THE wind shifted in the night, pushing the rain clouds out to sea, and dawn brought crystalline blue skies and dryer air. As the sun came up, a clean autumnal freshness blew through the city's glass and stone forests.
Exhausted physically and emotionally, Sigrid had gone straight to bed the night before, but she slept badly, coming awake between uneasy dreams. Each waking took her longer to slide back under and the bedclothes twisted and tangled around her restless body.

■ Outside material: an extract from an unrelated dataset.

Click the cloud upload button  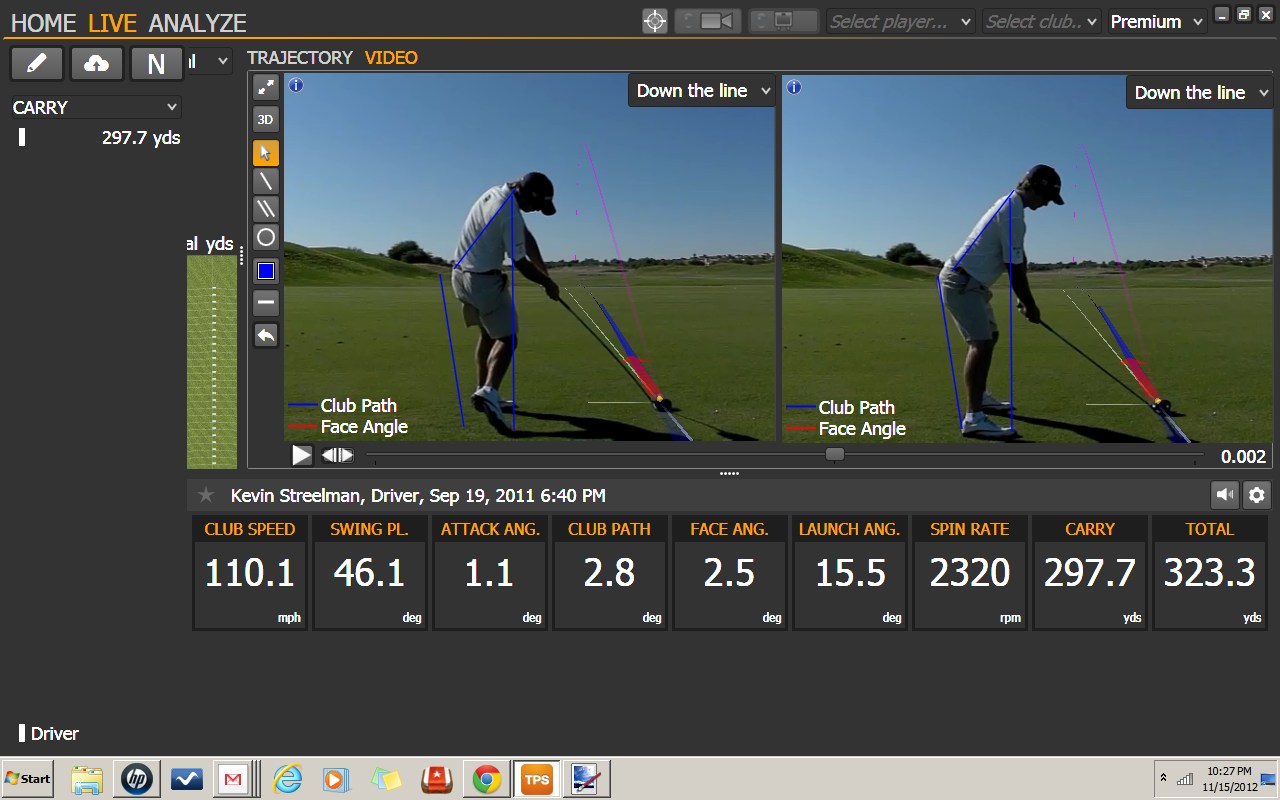[97, 64]
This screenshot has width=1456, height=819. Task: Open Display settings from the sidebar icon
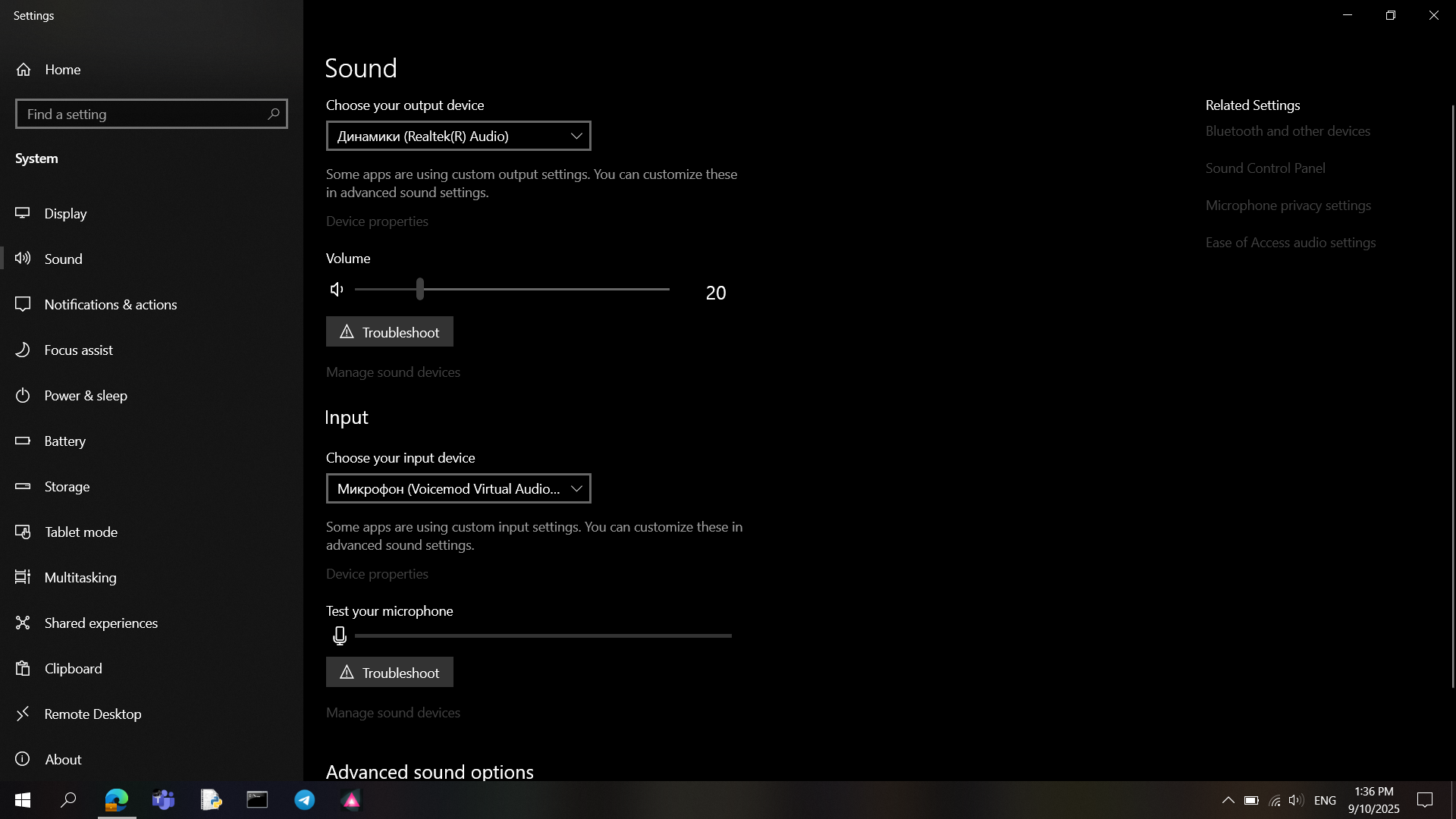click(x=24, y=214)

She almost never rose early by choice, yet by the time the odor of coffee drifted down the hall to her room, she had been lying wide-eyed and tense for more than an hour and she wearily kicked back the covers to join Roman over the Sunday Times.
Since moving in together, their Sunday mornings were usually quiet and companionable with the radio tuned to a classicalm usic station and the luxurious sense of lazy hours stretching ahead free of all responsibilities.
Armed with coffee, juice, and a plate of jelly doughnuts, Roman would attack the thick newspaper from the end and munch steadily through to the front, pausing occasionally to dab away some powdered sugar and to read aloud a columnist or a comment that annoyed or amused him. He kept notecards beside his plate so he could jot down any stray sentence or quirky fact that struck him as the basis for a magazine article.
For her part, Sigrid usually bit into a French cruller and began at page one, moved on to the News of the Week in Review, zigged with the book reviews while Roman zagged with the magazine, then skimmed the other sections before diving happily into the puzzle page.
One could almost chart how long each had been awake by their respective places in the paper and by the number of pastries still in the bakery box on the table.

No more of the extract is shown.